My ISP sometimes changes the IPv6-PD /56 delegated prefix, so I don't want to use addresses from within that prefix for my road-warrior VPN clients.
Reading a few other forum topics, I think it would work to do this. Before I dig too far into it, I'd appreciate a check that this is going to work:
Define a WG server interface on OpenWrt router
Define WG peers, setting the allowed addresses for each one on their own IPv4 RFC1918 address and an IPv6 ULA prefix address
Is it OK to assign IPv6 addresses to the peers from a /64 prefix within my OpenWrt router's ULA (which is /48)?
Or am I better off generating another random ULA prefix and selecting a /64 from that for the WG peers to use?
Enable NAT6 for IPv6 traffic heading out to the ISP from the WG peer's /64 (per the link above).
With this NAT6, will the WG peers have access to the public IPv6 internet? Or would using a ULA cause the OpenWrt system not to route and NAT their outbound traffic?
I'm aiming to keep the non-VPN outbound traffic using their ISP-delegated addresses, not NAT6.
Ah, so that gets into a question I had from the experiments I've done. I can indeed use addresses inside a ULAprefix:subnet::/64 as the wireguard peer addresses. But, those peers get their IPv6 traffic dropped with ICMP6, destination unreachable, unknown unreach code (5) unless I set up a default route for that network to go out the upstream ISP IPv6 interface. For example ip -6 route add default from ULAprefix:subnet::/64 dev <wan-interface>
I can manage that with a hotplug script to monitor the ifup on the wireguard interface (find the default route and add the same route for IPv6 source traffic from the ULAprefix:subnet::/64). But is there a better way, something I can do in the wireguard interface definition or the WAN IPv6 interface to get this route added automatically?
I looked in detail at the wiki, and if I read it right, its script is setting up NAT6 for all outbound traffic. I only want NAT6 for the WG peers, so in that case I believe the smaller script from the other forum post is a good fit for my configuration, since it uses a source-address filter on the NAT6 rule.
And thanks for the hints on the automatic routes. Is there any down-side to disabling source routing of IPv6 outbound traffic?
I don't think the ra_default section applies here, there's no DHCP or DHCP6 on the wireguard interface.

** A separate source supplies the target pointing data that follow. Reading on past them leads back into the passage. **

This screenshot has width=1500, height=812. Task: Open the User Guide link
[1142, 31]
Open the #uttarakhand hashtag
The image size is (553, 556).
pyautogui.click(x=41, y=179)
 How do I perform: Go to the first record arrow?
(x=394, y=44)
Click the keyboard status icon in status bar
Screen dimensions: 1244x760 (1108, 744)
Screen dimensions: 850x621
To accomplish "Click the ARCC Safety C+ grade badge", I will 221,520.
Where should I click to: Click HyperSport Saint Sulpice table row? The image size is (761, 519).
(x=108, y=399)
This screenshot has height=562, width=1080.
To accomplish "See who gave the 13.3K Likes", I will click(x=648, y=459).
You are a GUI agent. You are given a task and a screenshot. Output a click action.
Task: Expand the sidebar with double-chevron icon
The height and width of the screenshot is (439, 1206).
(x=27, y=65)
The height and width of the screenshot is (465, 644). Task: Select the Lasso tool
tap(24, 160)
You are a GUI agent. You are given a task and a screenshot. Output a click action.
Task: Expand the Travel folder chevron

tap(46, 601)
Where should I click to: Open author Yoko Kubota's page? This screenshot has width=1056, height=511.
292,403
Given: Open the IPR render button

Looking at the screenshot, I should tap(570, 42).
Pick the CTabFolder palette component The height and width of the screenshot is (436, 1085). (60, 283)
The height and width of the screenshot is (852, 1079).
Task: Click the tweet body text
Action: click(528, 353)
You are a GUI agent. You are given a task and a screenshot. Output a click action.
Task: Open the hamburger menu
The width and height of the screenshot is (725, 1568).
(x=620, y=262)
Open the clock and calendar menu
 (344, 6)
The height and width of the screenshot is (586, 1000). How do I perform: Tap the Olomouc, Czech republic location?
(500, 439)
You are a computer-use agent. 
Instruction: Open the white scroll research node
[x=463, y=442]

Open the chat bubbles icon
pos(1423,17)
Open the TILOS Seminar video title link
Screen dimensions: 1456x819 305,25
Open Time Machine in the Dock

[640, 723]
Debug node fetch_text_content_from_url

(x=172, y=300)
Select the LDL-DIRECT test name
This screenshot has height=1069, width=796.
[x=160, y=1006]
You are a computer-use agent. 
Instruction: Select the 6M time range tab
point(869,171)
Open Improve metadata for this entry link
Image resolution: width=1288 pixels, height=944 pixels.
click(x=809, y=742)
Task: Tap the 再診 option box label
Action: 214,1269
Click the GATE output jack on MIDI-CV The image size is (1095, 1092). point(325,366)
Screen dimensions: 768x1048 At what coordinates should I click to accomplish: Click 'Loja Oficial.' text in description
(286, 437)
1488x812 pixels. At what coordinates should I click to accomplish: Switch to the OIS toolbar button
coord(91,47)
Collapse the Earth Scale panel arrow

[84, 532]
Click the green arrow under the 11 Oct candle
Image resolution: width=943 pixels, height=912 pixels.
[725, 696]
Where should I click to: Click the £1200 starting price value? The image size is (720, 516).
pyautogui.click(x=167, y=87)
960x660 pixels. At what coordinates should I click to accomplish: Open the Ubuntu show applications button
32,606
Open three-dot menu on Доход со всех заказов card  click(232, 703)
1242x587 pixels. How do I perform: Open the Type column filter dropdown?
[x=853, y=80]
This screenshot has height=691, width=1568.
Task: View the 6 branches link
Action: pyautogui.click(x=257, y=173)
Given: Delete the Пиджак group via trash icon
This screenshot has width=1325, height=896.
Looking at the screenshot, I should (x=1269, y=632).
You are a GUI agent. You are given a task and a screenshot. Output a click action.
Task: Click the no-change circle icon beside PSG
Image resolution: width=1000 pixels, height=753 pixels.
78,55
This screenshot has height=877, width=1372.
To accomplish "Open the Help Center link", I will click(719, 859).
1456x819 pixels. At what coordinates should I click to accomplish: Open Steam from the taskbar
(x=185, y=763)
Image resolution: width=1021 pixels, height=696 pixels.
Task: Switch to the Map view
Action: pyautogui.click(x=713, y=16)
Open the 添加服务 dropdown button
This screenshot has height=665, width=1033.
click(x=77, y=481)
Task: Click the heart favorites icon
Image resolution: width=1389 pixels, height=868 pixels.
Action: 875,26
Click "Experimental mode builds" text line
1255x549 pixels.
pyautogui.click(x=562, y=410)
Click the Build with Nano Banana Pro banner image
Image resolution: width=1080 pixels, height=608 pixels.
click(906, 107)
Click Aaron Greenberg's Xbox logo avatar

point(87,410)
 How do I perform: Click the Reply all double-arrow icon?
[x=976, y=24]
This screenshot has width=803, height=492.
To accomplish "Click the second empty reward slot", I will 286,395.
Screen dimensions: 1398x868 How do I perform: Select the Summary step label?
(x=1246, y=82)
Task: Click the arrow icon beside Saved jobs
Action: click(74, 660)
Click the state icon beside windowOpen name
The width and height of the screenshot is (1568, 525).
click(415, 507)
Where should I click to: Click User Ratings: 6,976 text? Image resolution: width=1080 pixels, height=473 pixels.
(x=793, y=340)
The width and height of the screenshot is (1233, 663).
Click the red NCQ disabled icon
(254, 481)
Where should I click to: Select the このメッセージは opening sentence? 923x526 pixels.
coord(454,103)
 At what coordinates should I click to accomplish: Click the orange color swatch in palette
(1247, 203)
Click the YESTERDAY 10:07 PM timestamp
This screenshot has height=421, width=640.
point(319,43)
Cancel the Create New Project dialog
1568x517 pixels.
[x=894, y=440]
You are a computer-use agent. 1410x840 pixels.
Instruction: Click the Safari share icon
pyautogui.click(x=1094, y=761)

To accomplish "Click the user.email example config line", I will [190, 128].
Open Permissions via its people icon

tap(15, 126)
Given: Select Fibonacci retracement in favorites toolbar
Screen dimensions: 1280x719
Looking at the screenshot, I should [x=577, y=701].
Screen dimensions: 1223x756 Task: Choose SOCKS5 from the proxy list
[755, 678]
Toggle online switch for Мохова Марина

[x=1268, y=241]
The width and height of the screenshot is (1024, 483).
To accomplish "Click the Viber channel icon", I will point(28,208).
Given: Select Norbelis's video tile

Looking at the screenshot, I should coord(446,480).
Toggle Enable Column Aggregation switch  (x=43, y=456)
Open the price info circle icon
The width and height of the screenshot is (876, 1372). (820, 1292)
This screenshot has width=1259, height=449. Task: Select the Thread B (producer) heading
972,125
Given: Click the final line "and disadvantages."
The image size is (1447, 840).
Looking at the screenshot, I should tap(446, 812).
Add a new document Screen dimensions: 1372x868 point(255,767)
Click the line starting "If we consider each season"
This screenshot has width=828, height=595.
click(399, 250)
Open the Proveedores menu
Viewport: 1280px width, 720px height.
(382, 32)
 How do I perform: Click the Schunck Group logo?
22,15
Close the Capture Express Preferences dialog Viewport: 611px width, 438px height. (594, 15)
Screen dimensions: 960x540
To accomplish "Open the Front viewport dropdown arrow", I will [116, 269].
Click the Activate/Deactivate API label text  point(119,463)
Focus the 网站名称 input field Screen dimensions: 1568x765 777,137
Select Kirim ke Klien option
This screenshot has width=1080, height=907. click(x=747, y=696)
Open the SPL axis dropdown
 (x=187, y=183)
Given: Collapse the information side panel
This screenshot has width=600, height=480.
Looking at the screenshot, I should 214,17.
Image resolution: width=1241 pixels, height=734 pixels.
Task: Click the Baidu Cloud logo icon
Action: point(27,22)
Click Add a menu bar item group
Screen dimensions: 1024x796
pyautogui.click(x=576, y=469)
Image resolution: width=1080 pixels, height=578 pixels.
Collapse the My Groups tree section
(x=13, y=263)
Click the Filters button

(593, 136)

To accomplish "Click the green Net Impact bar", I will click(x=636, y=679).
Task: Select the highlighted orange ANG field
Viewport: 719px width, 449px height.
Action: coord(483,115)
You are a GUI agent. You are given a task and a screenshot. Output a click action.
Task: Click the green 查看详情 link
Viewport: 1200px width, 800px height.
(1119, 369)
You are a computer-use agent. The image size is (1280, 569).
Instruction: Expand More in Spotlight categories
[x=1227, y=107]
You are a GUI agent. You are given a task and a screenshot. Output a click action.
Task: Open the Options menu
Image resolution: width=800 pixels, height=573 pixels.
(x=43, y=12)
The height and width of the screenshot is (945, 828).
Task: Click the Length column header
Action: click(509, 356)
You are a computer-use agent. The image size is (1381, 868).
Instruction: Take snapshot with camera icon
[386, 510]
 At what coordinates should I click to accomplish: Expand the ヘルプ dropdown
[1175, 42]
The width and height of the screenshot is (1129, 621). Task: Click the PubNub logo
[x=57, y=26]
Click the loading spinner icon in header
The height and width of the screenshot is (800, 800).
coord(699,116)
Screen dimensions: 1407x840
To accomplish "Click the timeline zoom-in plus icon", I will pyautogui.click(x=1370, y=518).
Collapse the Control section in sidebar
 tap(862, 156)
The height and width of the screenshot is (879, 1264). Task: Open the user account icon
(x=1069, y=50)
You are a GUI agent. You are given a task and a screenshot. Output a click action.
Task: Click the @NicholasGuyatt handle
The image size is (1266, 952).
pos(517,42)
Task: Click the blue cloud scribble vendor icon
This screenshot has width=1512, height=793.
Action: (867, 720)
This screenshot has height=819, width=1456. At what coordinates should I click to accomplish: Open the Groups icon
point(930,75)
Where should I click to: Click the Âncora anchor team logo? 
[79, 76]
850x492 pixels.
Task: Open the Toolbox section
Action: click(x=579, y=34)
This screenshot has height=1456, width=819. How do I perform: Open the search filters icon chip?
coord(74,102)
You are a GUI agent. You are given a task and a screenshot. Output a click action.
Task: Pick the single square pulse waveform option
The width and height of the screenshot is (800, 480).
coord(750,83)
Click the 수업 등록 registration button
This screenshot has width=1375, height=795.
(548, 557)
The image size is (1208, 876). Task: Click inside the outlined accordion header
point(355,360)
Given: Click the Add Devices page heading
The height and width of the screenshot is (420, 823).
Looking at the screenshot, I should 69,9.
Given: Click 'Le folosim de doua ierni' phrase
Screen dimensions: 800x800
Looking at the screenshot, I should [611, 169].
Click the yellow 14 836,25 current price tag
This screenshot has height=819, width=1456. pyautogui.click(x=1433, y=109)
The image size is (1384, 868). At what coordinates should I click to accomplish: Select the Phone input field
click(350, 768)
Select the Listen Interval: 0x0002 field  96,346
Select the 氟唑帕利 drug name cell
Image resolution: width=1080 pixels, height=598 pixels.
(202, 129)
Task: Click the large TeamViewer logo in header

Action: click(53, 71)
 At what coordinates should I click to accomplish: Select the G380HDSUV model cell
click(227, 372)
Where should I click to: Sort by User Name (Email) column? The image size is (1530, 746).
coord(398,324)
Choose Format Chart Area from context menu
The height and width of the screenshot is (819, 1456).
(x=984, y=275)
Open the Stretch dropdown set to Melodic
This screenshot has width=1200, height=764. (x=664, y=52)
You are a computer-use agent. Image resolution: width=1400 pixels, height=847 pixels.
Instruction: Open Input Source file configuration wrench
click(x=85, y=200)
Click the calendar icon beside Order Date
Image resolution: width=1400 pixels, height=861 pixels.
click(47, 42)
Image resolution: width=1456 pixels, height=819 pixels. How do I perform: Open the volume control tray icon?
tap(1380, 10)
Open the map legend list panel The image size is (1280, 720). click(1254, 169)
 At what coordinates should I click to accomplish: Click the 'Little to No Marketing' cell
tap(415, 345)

This setting appears to be used only by the DHCPv6 client scripting (/lib/netifd/proto/dhcpv6.sh and the things it calls), so it doesn't work for a 6in4 tunnel*. For that case, one can add the ULA prefix to the IPv6 routed prefix list, with something like:
uci add_list network.wan6.ip6prefix=$(uci get network.globals.ula_prefix)
[* yes, using a 6in4 tunnel likely means you have a stable IPv6 prefix and can assign a stable IPv6 address for the wireguard peers, but you still may want to use NAT6 in such a situation.]